▸ Exercise objective:
Reproduce the full article on religious liberty and right-to-life issues to watch in 2018 word for word, from its title to its final sentence.

▸ Document passage:
================================
5 Religious Liberty and Right to Life Issues to Watch in 2018
David Daleiden Continues With Lawsuit Against Him in California; Biotech Tech Companies Settling Out of Court
Developments continue to emerge regarding the man behind the 2015 exposé of fetal body parts transactions between Planned Parenthood and biotech companies.
Although the federal government is now investigating the abortion giant and the biotech firms in question, David Daleiden is facing charges at the state level. The attorney general of California has filed a lawsuit against him and his colleague, Sandra Merritt, alleging criminal wrongdoing. Yet the judge on the 9th Circuit Court of Appeals who is presiding over the case, Judge William Orrick III, has extrajudicial connections to the abortion group and Daleiden's attorneys recently filed a motion to disqualify him, arguing that he cannot be trusted to hear the case impartially.
================================
▸ Dataset entries:
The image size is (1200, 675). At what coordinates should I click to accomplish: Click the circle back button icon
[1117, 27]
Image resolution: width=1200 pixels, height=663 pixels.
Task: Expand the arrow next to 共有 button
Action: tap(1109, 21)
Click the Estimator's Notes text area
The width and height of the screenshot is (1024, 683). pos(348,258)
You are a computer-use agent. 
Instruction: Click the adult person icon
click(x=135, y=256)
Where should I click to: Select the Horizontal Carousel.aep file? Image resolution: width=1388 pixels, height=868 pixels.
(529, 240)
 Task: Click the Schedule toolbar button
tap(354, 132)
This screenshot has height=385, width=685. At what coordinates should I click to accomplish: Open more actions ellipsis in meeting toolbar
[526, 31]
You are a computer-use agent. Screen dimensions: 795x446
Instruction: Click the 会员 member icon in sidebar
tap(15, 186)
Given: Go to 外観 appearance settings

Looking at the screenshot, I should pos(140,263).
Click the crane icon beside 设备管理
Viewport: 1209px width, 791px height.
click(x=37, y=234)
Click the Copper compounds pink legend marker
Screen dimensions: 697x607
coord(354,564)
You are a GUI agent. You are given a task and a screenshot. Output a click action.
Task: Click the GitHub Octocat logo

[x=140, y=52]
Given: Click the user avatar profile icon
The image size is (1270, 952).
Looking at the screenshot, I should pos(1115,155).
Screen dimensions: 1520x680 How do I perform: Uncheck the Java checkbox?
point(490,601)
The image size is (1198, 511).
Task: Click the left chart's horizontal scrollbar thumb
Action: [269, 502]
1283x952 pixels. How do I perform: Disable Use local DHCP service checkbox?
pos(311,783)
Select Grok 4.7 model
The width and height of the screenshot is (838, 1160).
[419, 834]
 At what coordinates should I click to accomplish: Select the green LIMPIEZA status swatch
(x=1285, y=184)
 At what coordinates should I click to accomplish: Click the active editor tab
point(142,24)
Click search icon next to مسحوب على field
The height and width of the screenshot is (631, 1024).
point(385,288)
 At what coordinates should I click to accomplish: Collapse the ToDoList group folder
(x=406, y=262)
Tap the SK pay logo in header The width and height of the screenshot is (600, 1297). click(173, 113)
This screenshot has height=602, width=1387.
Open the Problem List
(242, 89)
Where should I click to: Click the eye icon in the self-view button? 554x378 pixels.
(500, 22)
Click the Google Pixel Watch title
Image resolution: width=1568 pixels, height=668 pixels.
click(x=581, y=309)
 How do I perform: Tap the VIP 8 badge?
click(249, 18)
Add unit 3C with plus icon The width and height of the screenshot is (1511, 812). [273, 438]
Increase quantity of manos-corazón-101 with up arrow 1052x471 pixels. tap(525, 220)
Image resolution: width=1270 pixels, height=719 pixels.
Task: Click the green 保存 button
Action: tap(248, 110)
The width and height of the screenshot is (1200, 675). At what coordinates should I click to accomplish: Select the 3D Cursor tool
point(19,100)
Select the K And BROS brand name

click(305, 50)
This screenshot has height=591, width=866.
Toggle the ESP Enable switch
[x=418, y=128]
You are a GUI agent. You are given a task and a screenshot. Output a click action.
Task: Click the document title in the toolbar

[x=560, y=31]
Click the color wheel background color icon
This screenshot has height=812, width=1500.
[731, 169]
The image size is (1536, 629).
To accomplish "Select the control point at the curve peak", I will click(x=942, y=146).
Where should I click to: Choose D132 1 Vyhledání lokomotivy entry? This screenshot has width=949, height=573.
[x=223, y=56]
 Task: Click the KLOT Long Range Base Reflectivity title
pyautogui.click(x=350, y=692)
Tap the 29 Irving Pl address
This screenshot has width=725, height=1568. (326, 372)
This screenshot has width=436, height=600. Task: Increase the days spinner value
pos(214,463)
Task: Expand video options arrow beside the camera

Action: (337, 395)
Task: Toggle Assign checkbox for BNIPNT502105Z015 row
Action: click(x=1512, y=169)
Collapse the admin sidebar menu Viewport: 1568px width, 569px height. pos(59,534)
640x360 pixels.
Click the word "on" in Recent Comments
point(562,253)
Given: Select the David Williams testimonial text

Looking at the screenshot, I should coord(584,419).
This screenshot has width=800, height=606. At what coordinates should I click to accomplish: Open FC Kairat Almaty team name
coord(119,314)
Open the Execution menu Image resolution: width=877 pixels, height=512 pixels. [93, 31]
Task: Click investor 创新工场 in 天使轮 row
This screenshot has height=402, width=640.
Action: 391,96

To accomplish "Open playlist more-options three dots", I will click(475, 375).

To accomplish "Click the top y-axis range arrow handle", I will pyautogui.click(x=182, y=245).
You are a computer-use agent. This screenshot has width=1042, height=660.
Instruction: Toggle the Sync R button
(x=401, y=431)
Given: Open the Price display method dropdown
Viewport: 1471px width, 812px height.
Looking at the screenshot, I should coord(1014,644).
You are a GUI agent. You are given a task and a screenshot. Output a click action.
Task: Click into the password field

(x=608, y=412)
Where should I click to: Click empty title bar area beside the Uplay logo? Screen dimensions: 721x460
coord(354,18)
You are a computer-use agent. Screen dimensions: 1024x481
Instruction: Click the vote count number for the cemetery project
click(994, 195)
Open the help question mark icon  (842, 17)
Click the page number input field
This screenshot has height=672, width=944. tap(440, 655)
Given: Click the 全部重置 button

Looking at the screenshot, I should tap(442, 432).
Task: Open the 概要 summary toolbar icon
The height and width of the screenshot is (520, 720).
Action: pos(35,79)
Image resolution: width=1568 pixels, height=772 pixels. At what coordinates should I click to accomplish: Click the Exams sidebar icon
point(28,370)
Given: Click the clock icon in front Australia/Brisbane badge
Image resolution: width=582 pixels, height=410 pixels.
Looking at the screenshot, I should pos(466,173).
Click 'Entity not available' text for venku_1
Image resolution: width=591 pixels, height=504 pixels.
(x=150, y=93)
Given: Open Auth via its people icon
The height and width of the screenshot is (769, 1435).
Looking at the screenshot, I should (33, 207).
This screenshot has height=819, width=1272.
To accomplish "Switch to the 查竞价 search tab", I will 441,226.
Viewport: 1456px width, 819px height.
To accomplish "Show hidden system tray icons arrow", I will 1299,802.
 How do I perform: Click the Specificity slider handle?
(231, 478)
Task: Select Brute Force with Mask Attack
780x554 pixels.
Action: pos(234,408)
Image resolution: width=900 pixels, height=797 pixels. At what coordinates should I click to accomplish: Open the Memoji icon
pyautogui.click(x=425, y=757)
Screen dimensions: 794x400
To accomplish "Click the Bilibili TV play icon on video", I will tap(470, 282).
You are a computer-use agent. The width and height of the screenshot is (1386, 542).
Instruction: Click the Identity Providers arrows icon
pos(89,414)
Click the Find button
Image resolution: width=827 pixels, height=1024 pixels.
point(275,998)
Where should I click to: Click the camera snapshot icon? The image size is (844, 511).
================================
▸ Response for this exercise:
5 Religious Liberty and Right to Life Issues to Watch in 2018
David Daleiden Continues With Lawsuit Against Him in California; Biotech Tech Companies Settling Out of Court
Developments continue to emerge regarding the man behind the 2015 exposé of fetal body parts transactions between Planned Parenthood and biotech companies.
Although the federal government is now investigating the abortion giant and the biotech firms in question, David Daleiden is facing charges at the state level. The attorney general of California has filed a lawsuit against him and his colleague, Sandra Merritt, alleging criminal wrongdoing. Yet the judge on the 9th Circuit Court of Appeals who is presiding over the case, Judge William Orrick III, has extrajudicial connections to the abortion group and Daleiden's attorneys recently filed a motion to disqualify him, arguing that he cannot be trusted to hear the case impartially.